**Task statement**. Count the lines in the data below that contain the string "icon", treating uppercase and lowercase as different. Reply with the number only.

— Begin Data extract —

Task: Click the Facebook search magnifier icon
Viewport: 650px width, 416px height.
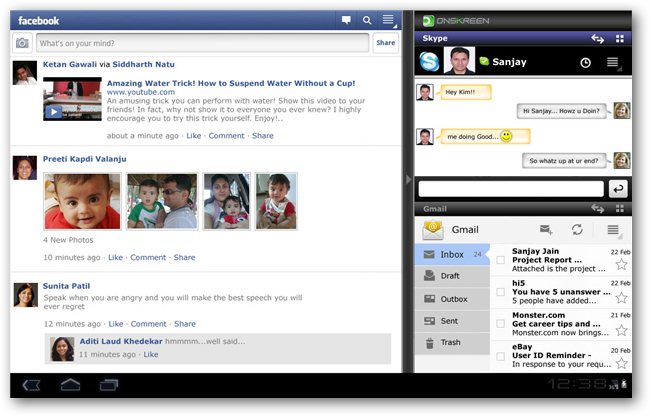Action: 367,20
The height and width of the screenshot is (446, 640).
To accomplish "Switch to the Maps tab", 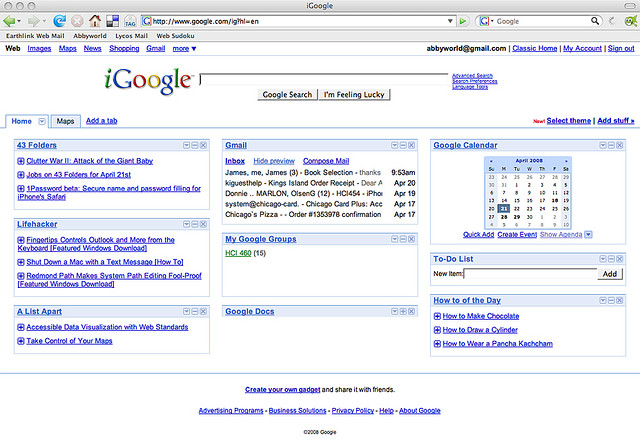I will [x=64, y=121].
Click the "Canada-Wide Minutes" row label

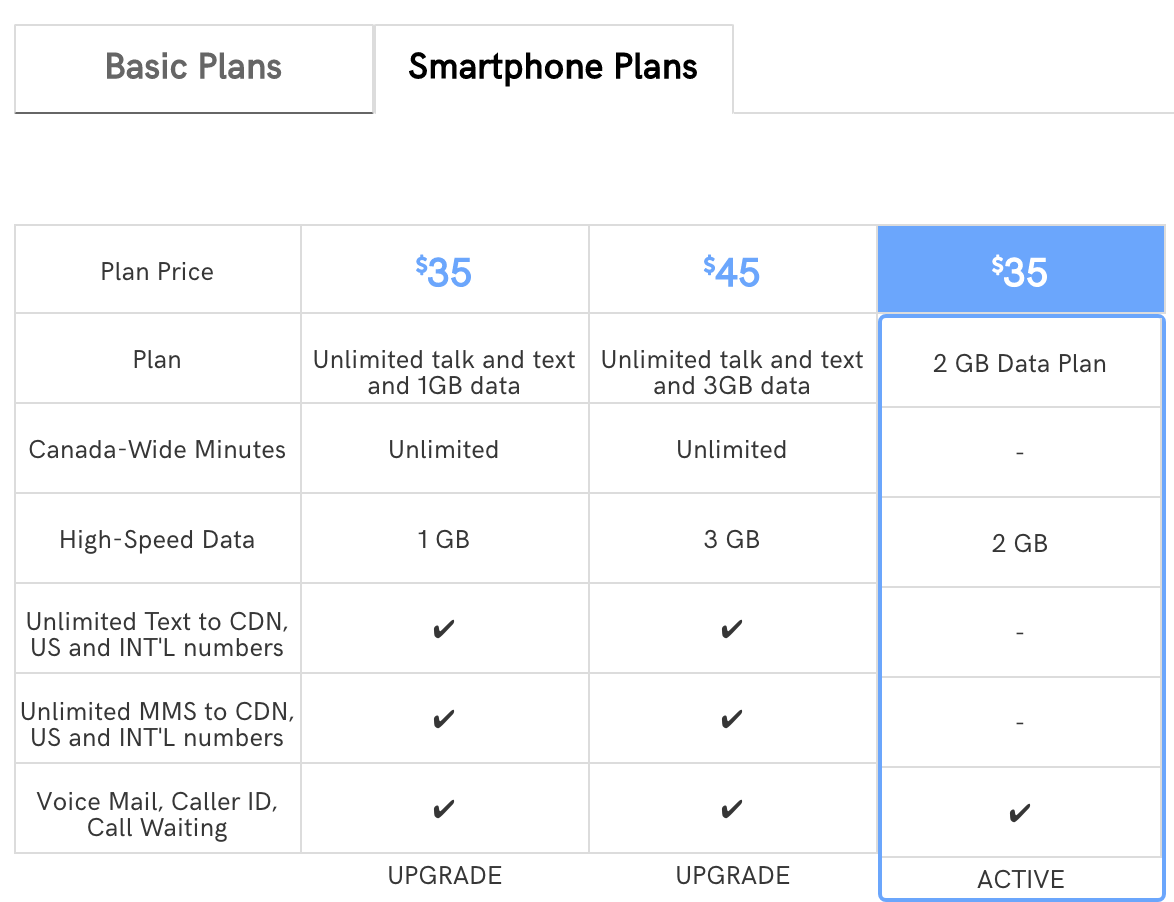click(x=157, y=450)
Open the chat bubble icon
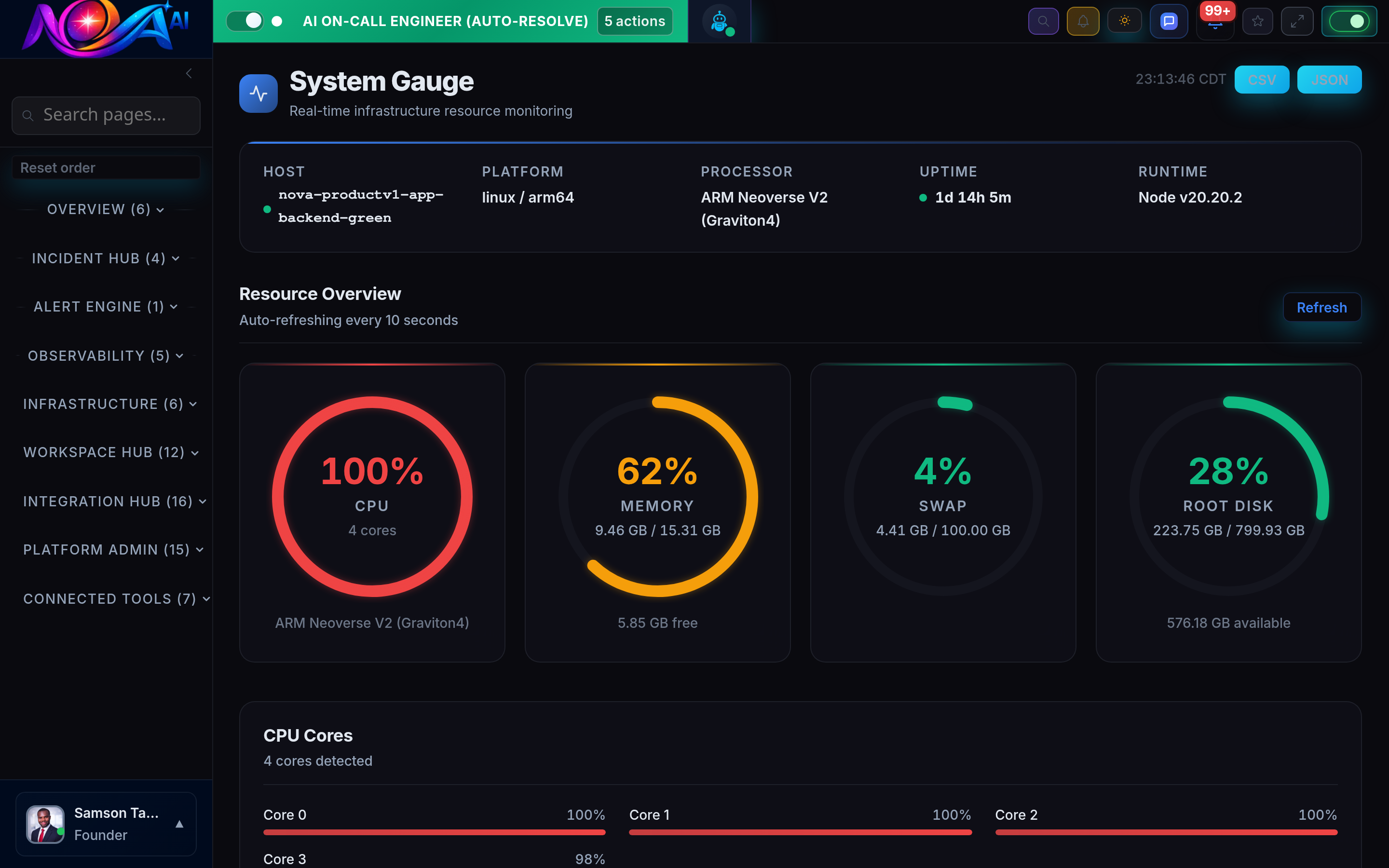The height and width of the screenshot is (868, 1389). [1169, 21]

— End Data extract —

**Written response**. 2